There are many ways to engage employees across geographical barriers and learn about their views, but the best way, hand’s down, is to ask them. This could, and should, be done on several levels. When creating a new team, or adding a member, ask each team member’s views on their skillsets, what they believe to be their greatest asset to the team, where they might need support, and so on. Don’t be afraid to include more personal information for team-building. Ask how each person got their name or a surprising fact about themselves. Be sure to document or graph responses as a reference to foster collaboration across the whole team.

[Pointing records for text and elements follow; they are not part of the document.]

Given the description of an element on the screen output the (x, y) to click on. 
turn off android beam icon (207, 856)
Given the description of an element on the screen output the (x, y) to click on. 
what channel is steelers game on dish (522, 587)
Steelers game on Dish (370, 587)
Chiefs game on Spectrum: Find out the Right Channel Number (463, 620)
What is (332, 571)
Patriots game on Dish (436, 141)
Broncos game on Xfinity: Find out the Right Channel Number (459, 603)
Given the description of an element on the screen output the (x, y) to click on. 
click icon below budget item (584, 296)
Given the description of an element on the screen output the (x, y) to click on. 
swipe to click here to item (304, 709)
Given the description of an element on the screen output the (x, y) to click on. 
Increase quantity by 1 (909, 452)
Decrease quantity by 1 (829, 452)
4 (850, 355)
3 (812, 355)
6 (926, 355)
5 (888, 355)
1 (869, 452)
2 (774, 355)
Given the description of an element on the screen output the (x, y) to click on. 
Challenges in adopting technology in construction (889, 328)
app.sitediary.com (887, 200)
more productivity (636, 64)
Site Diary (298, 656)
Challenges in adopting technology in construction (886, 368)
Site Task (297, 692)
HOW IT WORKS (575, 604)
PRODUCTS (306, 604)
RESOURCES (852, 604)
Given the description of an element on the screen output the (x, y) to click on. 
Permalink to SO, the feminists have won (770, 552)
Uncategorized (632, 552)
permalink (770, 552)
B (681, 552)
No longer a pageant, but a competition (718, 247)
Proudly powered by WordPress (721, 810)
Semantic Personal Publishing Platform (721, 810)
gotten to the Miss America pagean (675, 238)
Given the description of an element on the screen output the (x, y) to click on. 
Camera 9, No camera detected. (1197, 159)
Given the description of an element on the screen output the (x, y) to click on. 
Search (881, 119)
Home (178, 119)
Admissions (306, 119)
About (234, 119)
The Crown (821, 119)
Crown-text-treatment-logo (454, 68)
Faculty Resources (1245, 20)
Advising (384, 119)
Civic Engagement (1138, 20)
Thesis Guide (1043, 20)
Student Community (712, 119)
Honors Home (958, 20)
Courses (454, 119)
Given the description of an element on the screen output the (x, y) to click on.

Beyond work-related projects, teams should also incorporate regular “events” to develop a collaborative and supportive environment. Have coffee or happy hours (maybe at the same time, depending on where team members are located!) where conversations are focused on individuals instead of work. You can also maintain a private team site or YouTube channel where employees are encouraged to post content, such as their children’s first day of school pictures or #DreamVacation links. Building social bonds helps build positive and trusting relationships, which are critical to psychological safety and successful collaboration among teams.
 Jones, B.F. (2017). The science behind the growing importance of collaboration. Kellogg School of Management, KelloggInsight
 Borysenko, Karlyn. (2018). How to create your own psychological safety at work. Forbes.
 Frazier, M.L., Fainshmidt, S., Klinger, R.L., Pezeshkan, A., & Vracheva, V. (2017). Psychological safety: A meta-analytic review and extension. Personnel Psychology, 70, 113-165.
 Delizonna, L., (2017). High-performing teams need psychological safety. Here’s how to create it. Harvard Business Review.
 Frazier et al.
 Parker, K. (2018). Many Americans say women are better than men at creating safe, respectful workplaces. Pew Research Center.